Transcribe exactly, and only, the lines from the one containing "You are a computer-use" through the end of the entries below, leaving the pictures out.

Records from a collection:
[Start of section]

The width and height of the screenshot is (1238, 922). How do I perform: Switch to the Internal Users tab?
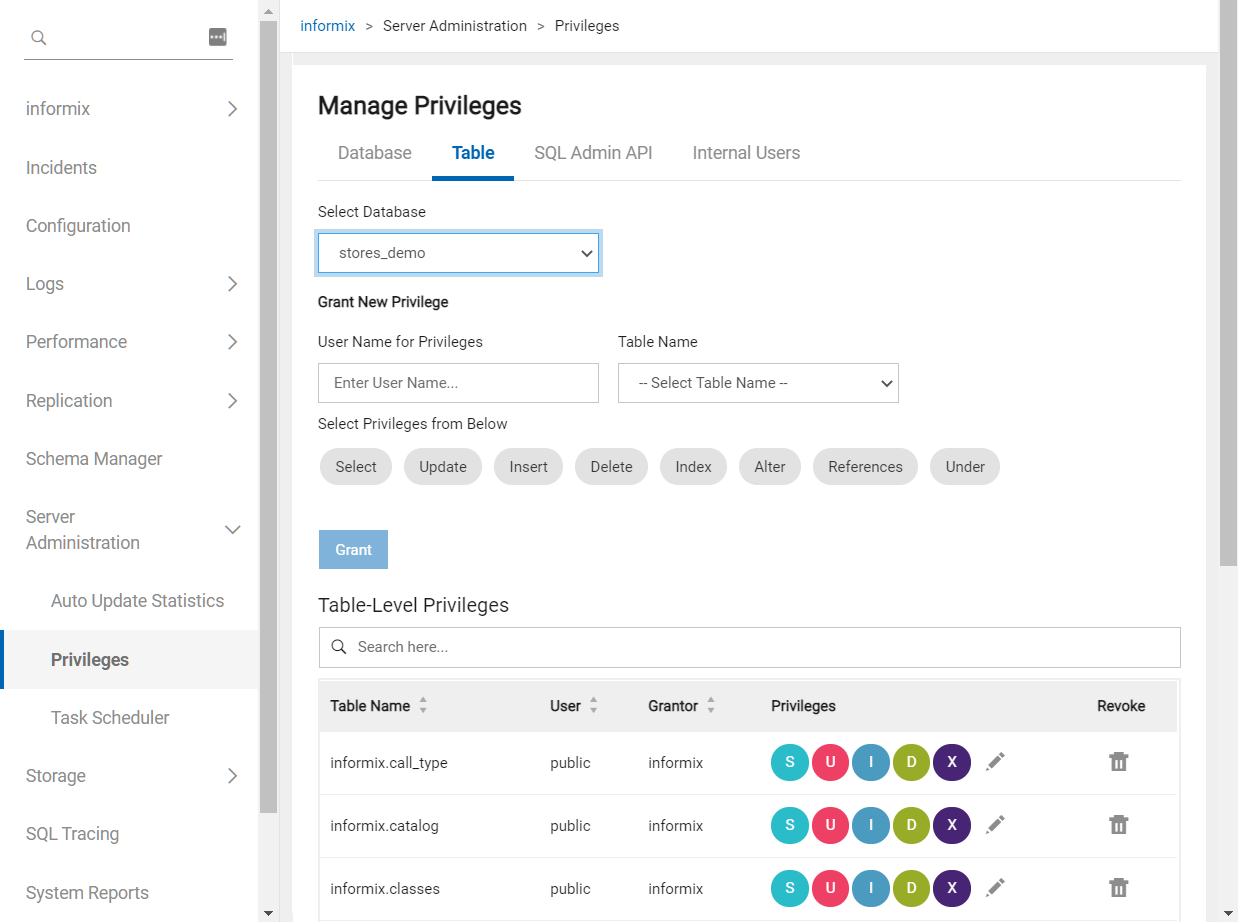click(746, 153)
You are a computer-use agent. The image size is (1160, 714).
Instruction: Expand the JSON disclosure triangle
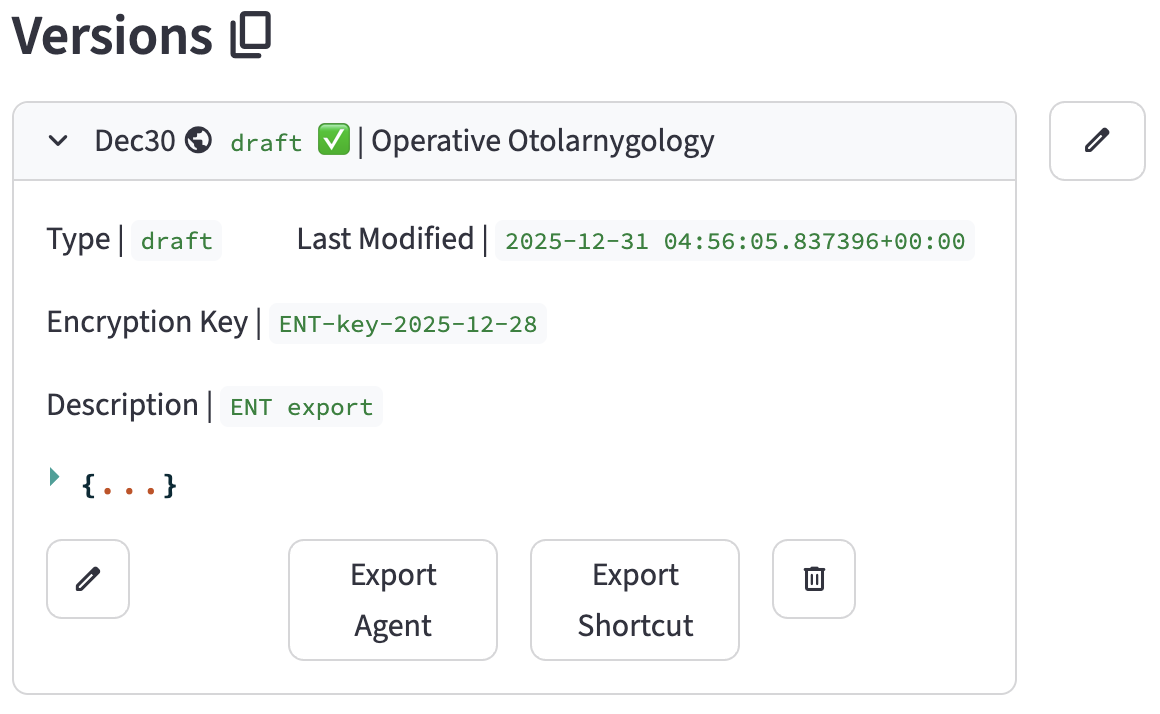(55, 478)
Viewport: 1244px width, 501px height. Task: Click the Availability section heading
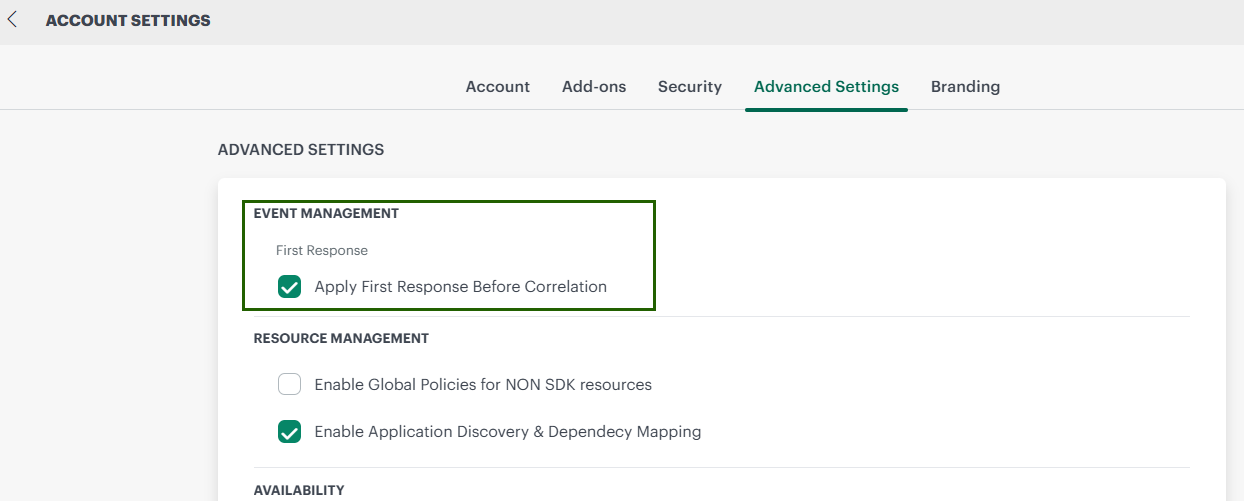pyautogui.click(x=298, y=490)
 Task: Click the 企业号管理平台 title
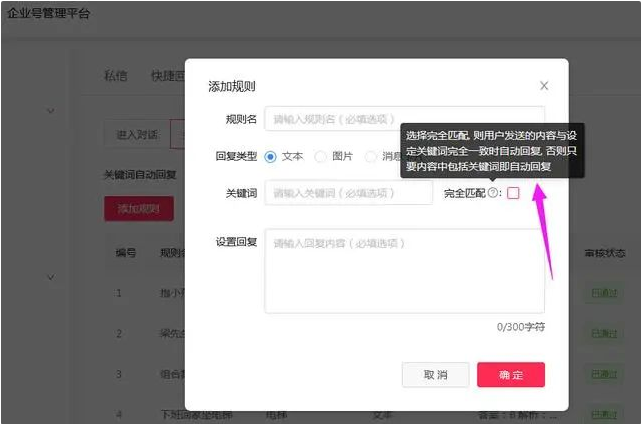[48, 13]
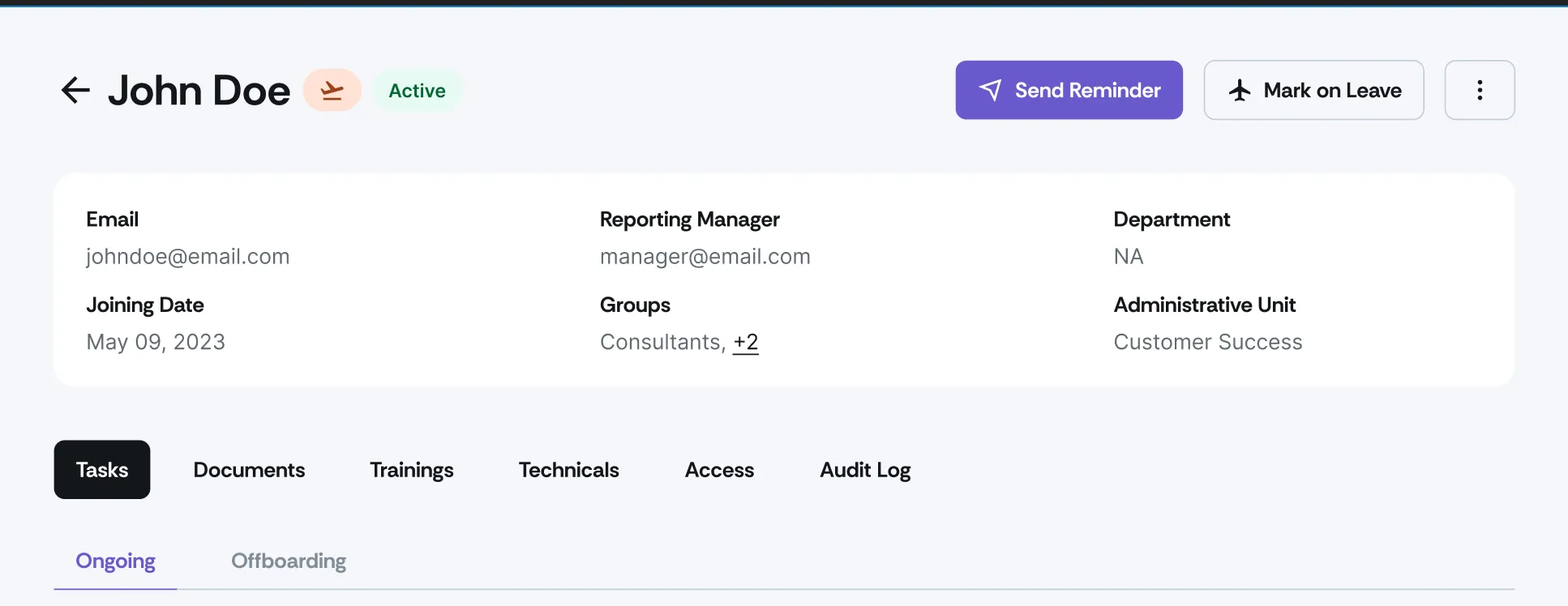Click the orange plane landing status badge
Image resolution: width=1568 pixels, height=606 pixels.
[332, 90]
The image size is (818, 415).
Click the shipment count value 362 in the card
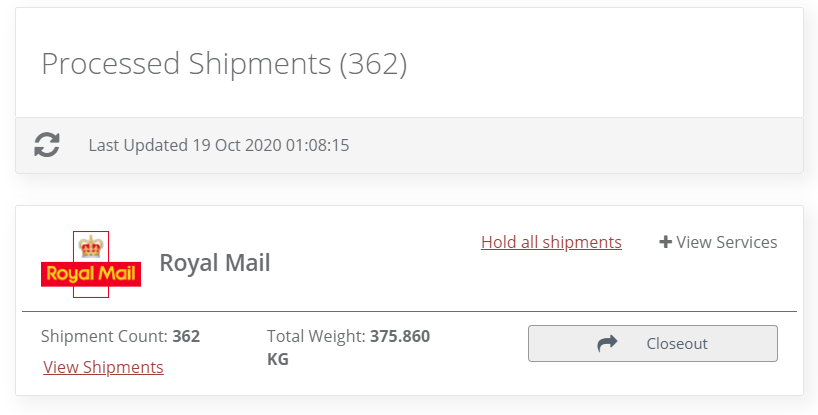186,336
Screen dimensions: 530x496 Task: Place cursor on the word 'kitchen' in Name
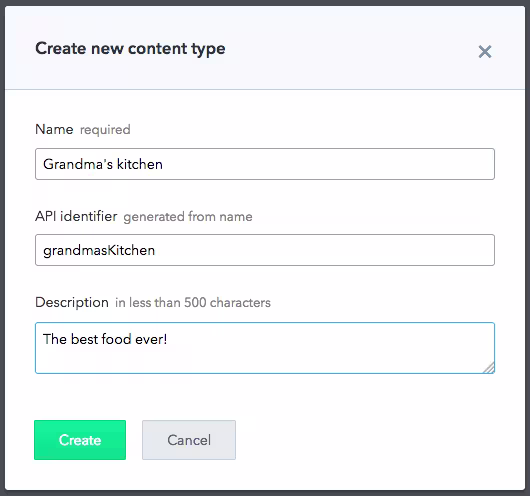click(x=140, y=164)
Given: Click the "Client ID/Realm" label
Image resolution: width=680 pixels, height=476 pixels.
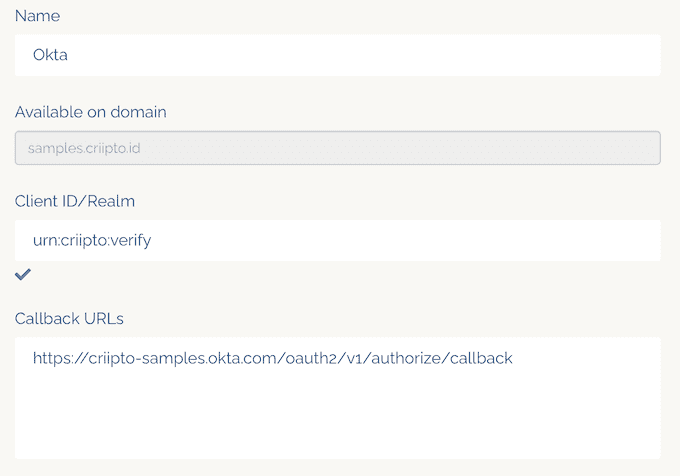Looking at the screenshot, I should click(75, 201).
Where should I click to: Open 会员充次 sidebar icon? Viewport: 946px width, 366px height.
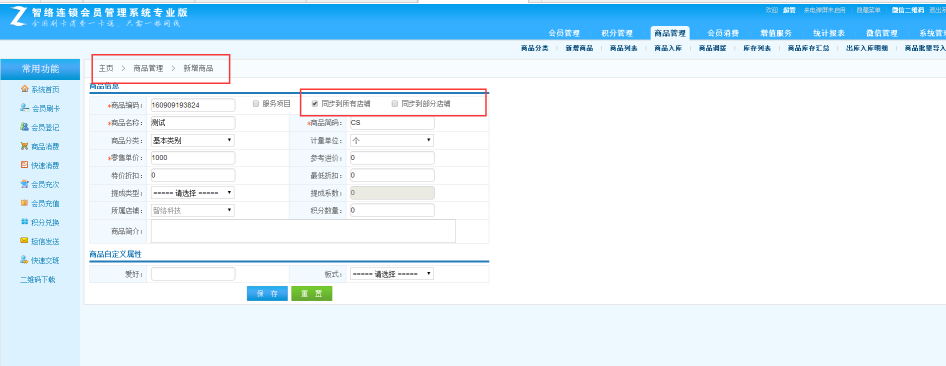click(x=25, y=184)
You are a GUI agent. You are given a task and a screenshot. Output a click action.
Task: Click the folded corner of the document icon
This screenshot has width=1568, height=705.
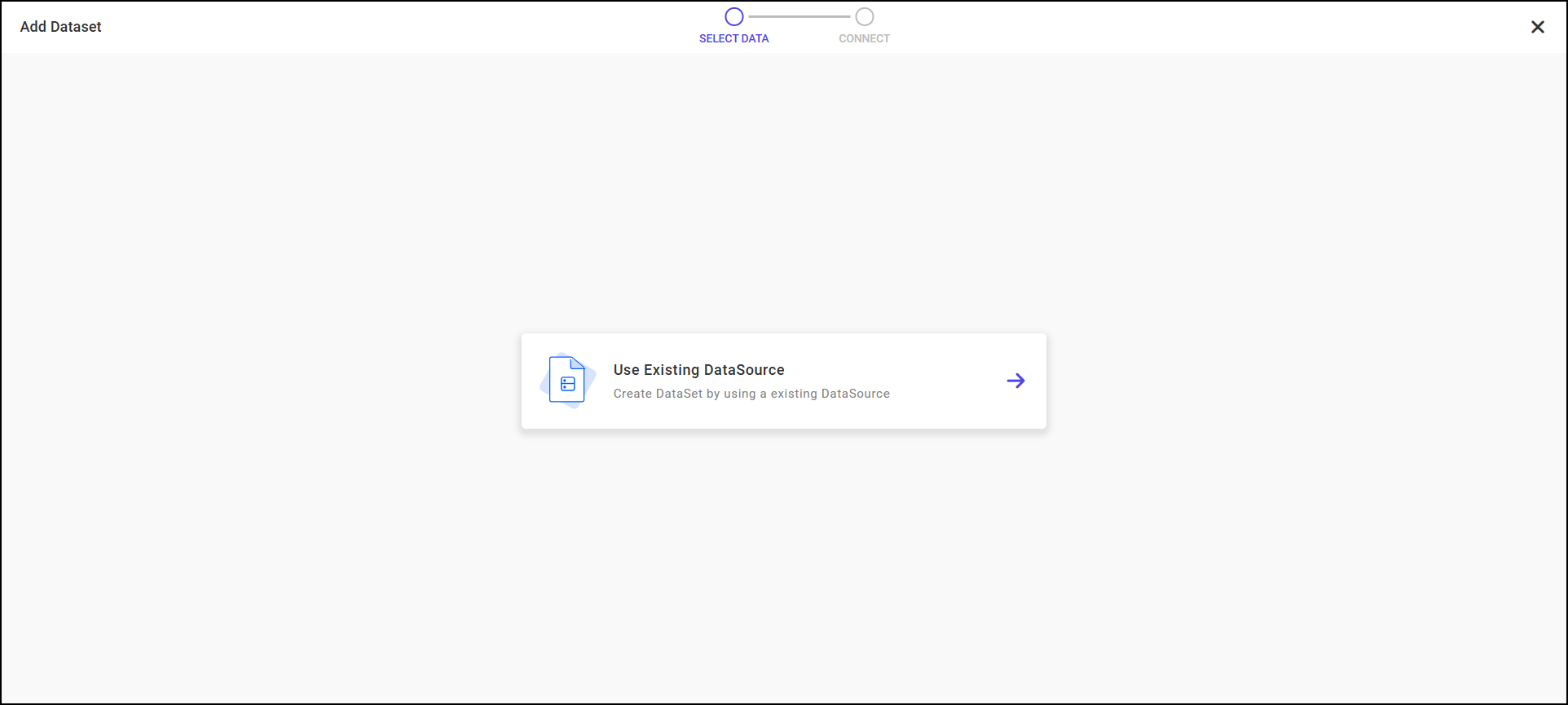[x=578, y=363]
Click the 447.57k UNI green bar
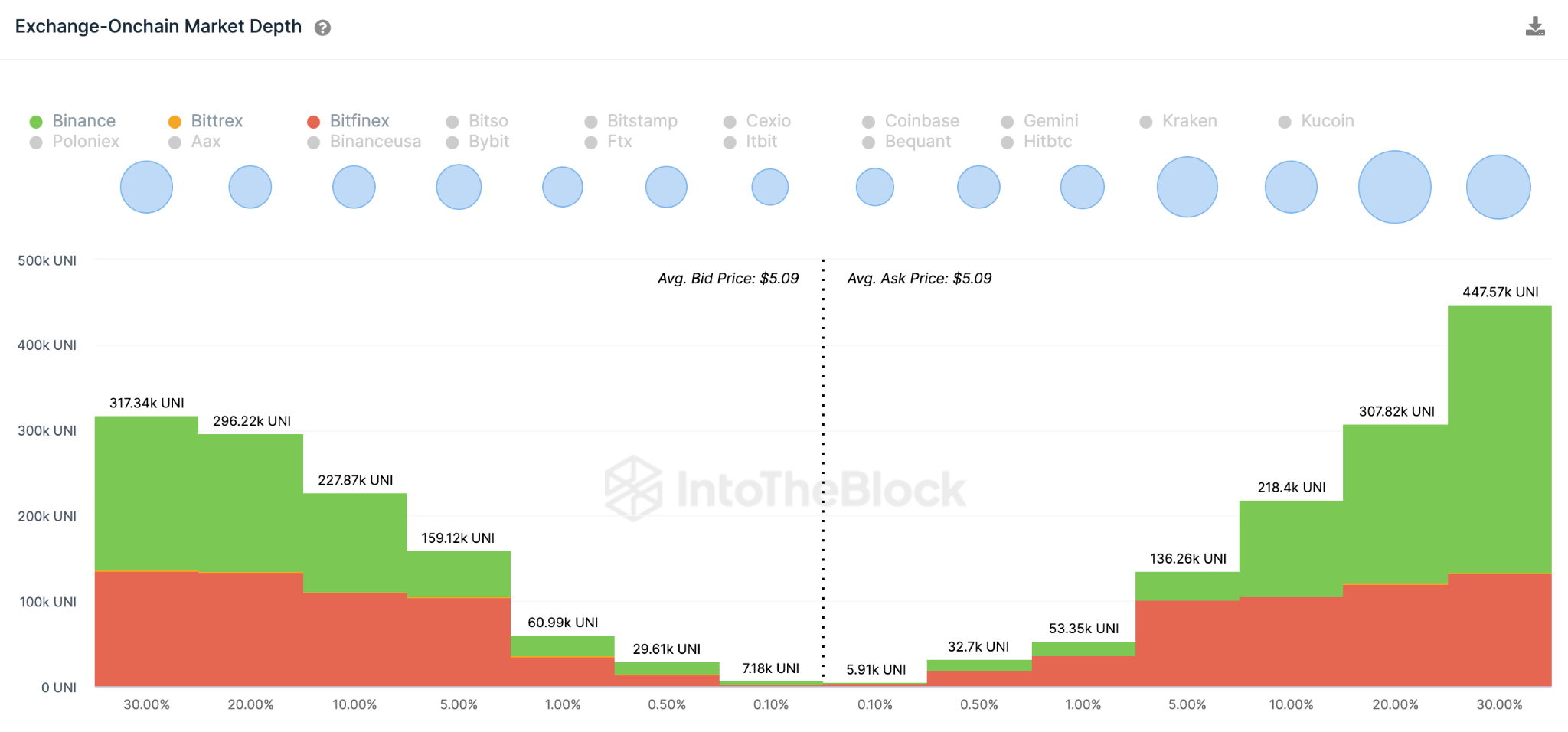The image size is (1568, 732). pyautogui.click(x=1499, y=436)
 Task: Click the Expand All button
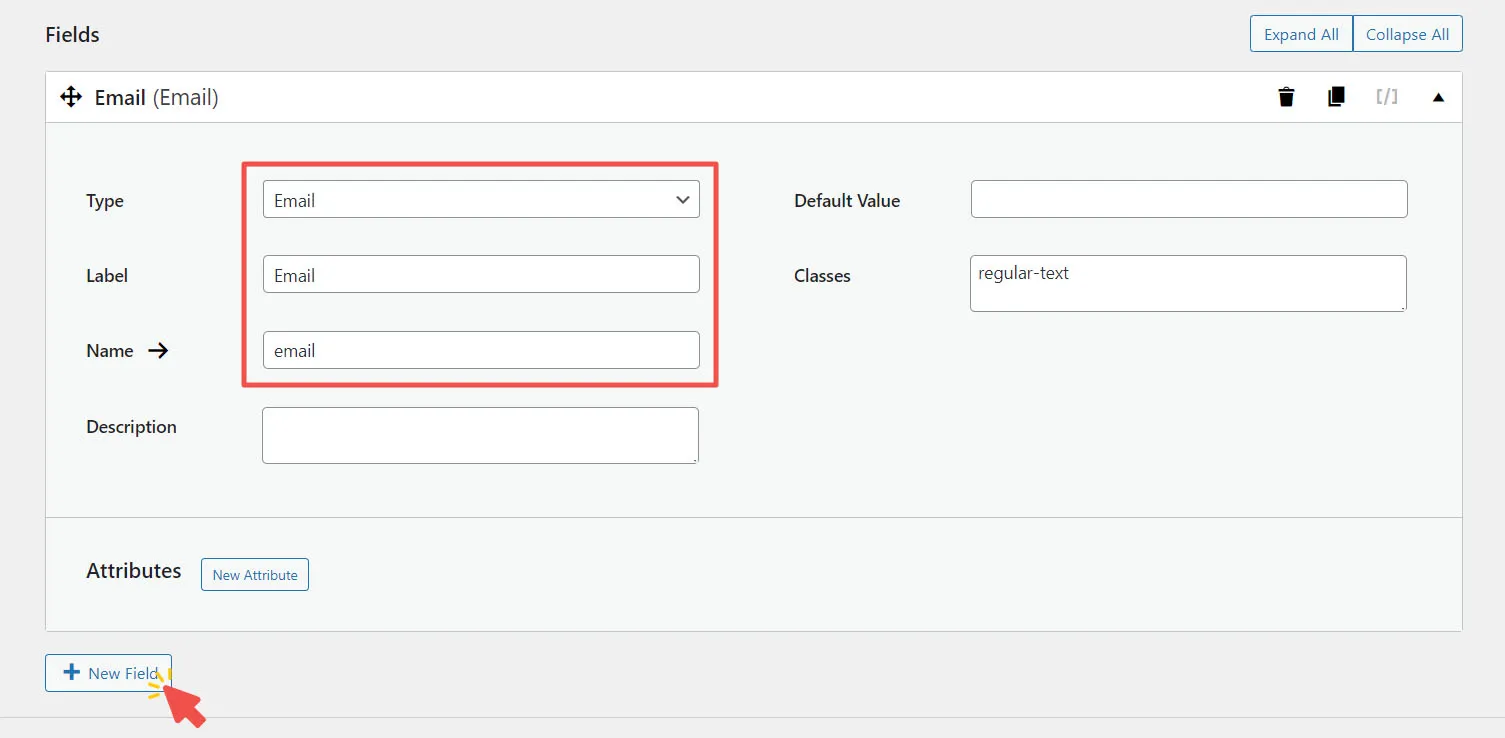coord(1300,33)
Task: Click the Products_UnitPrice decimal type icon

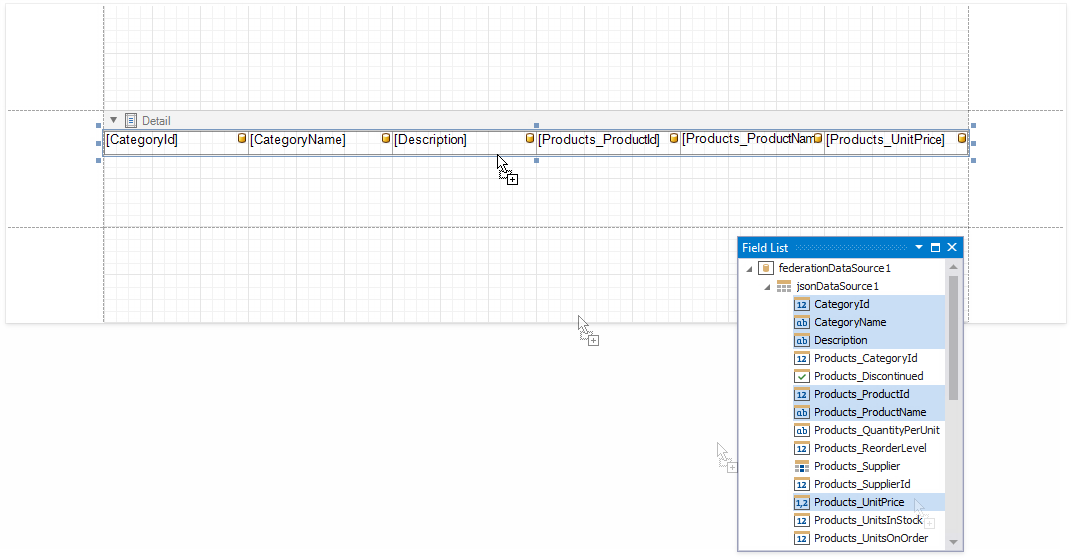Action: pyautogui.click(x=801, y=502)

[End of section]

■ FINISHED EXERCISE:
You are a computer-use agent. The image size is (1160, 714).
Instruction: Expand the JSON disclosure triangle
(55, 478)
Viewport: 1244px width, 501px height. Task: Click the Availability section heading
pyautogui.click(x=298, y=490)
 Task: Click the 企业号管理平台 title
[48, 13]
Click the orange plane landing status badge
Image resolution: width=1568 pixels, height=606 pixels.
[332, 90]
The image size is (818, 415).
Click the shipment count value 362 in the card
186,336
Screen dimensions: 530x496 Task: Place cursor on the word 'kitchen' in Name
click(x=140, y=164)
Given: Click the "Client ID/Realm" label
Image resolution: width=680 pixels, height=476 pixels.
Looking at the screenshot, I should click(75, 201).
Where should I click to: Open 会员充次 sidebar icon? Viewport: 946px width, 366px height.
click(x=25, y=184)
You are a GUI agent. You are given a task and a screenshot. Output a click action.
Task: Click the folded corner of the document icon
This screenshot has width=1568, height=705.
[x=578, y=363]
Click the 447.57k UNI green bar
The image size is (1568, 732). pyautogui.click(x=1499, y=436)
 Task: Click the Expand All button
coord(1300,33)
Task: Click the Products_UnitPrice decimal type icon

Action: pyautogui.click(x=801, y=502)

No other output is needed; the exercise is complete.